How does a company’s stock price matter to the company?

542 views

My (possibly incorrect/incomplete) understanding is that if a pre-IPO company needs $1000, they can issue 100 shares for $10 each. If people outside the company actually buy all 100 shares at that price (which I think almost always happens), then the company gets the needed $1000. Thereafter, if the stock price becomes $15 or $2, how does it matter to the company? They’ve already received the $1000 they needed, right? Any subsequent trading isn’t actually generating money to run the company, right?

In: 8

10 Answers

Anonymous 0 Comments

*In the U.S.

The shares that are sold are literal ownership shares of the company. Depending on how the share offerings are structured, it is possible for the owners of those 100 shares to be the outright owners of the company. They own and control the company. The C-level executives are their employees. If the shareholders don’t like where the company is going, they can fire the people holding those positions. Usually C-level executives will also own shares, so they have a vested interest in the share prices doing well.

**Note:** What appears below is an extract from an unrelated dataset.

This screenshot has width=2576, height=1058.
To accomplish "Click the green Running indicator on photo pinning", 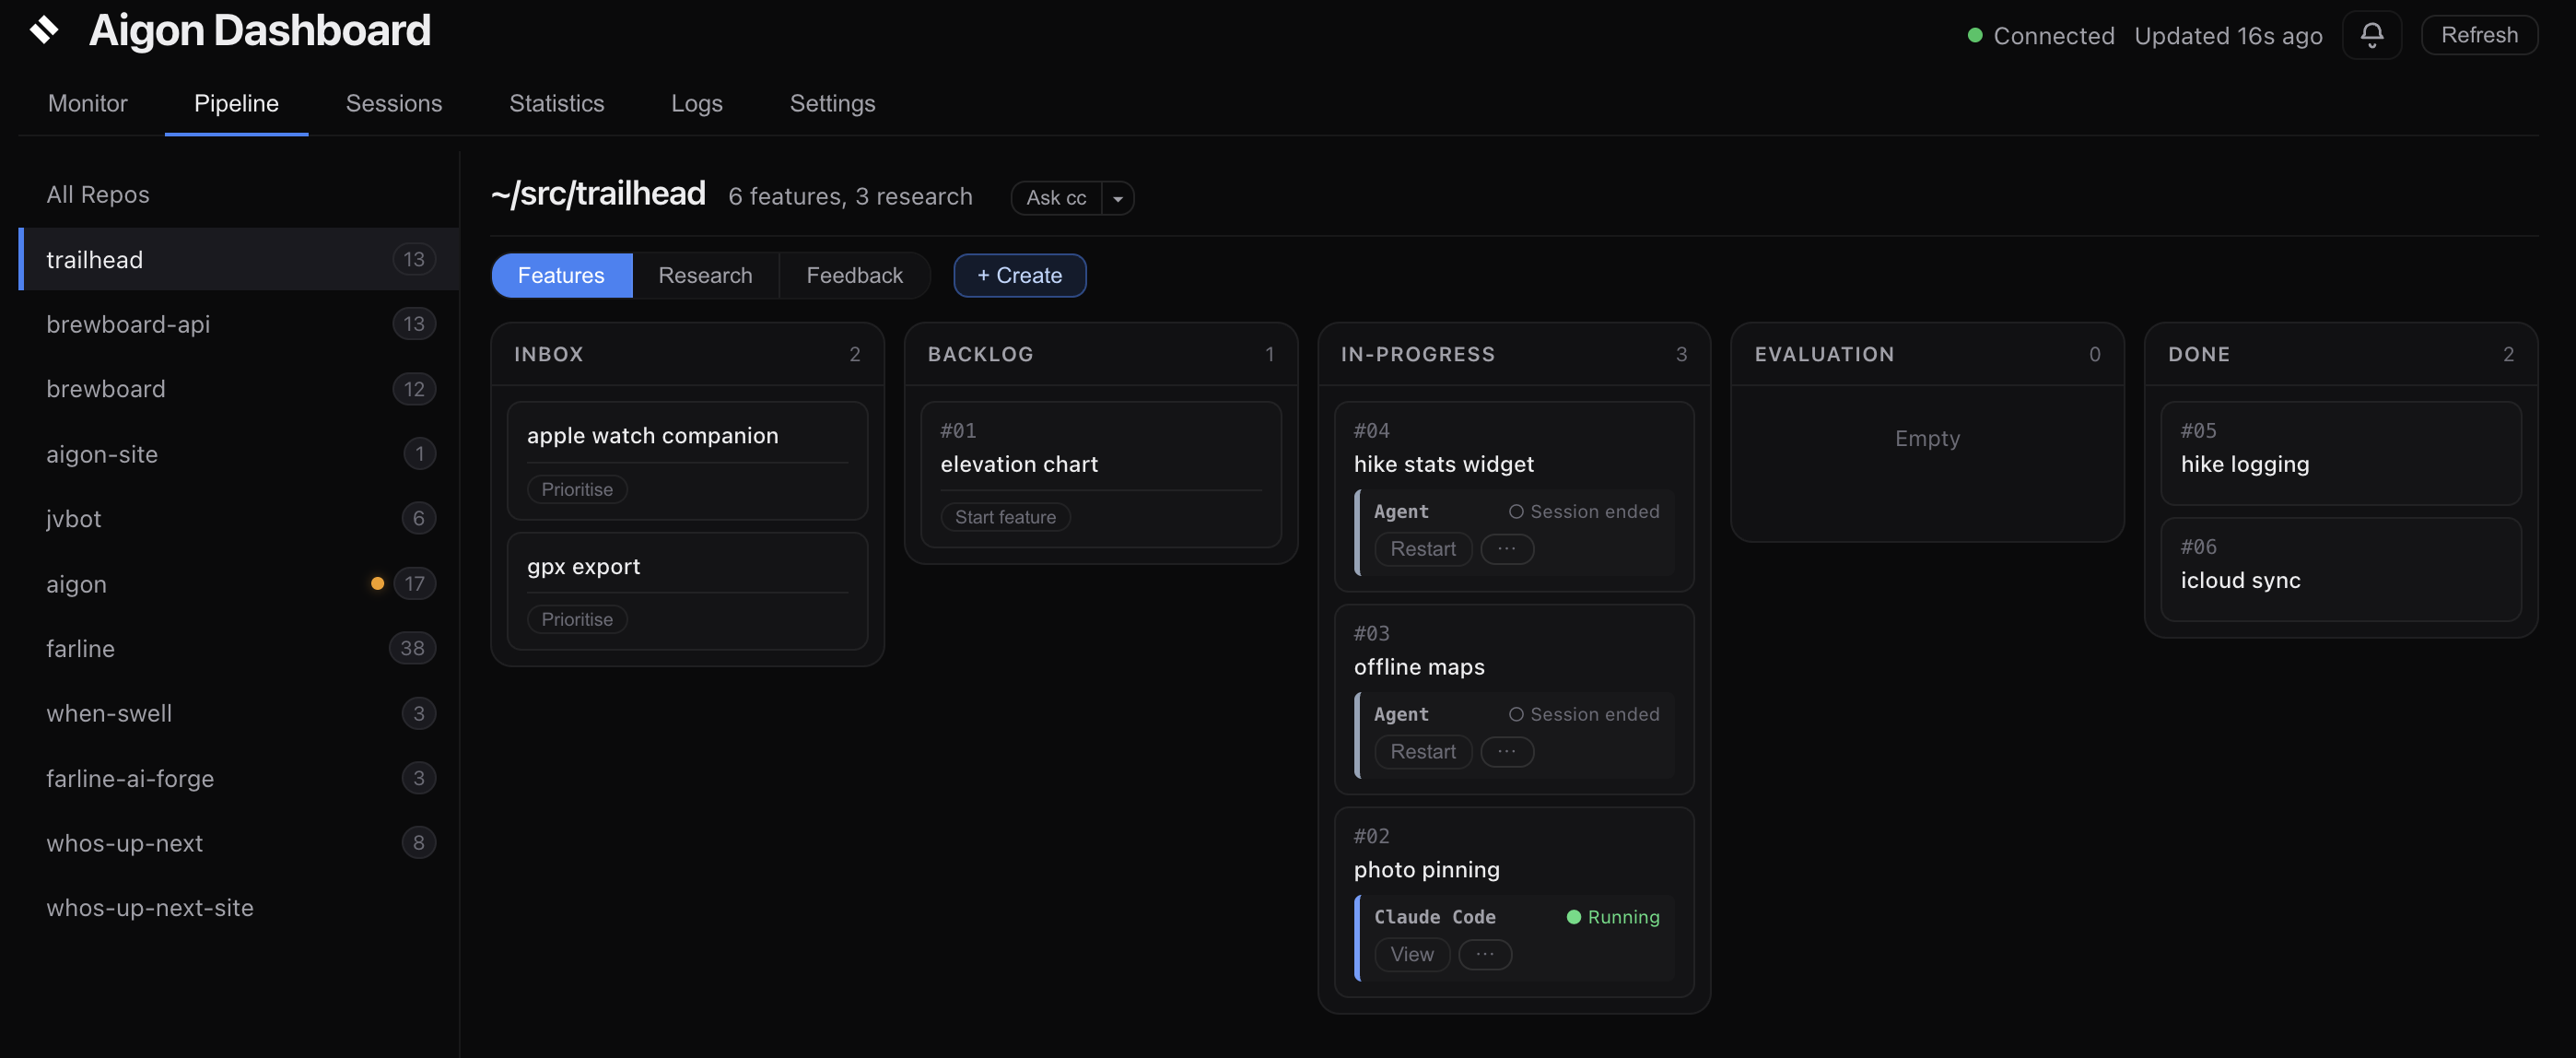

You are correct that subsequent trades on the open market don’t generate extra income for the company. But that doesn’t mean that the share price is no longer of concern to the company. Lets say the company grows well and finds itself needing $100,000 the next year to support increased expansion to take hold of opportunities. The company can spin out more shares for sale. The current market value of the company’s shares impact how many shares the company will need to create to generate the revenue. It also increases the likelihood that an investor will buy those shares. If the share prices tanked and the company did nothing to address the issue investors are going to be reluctant to buy the shares and risk the same thing happening to them.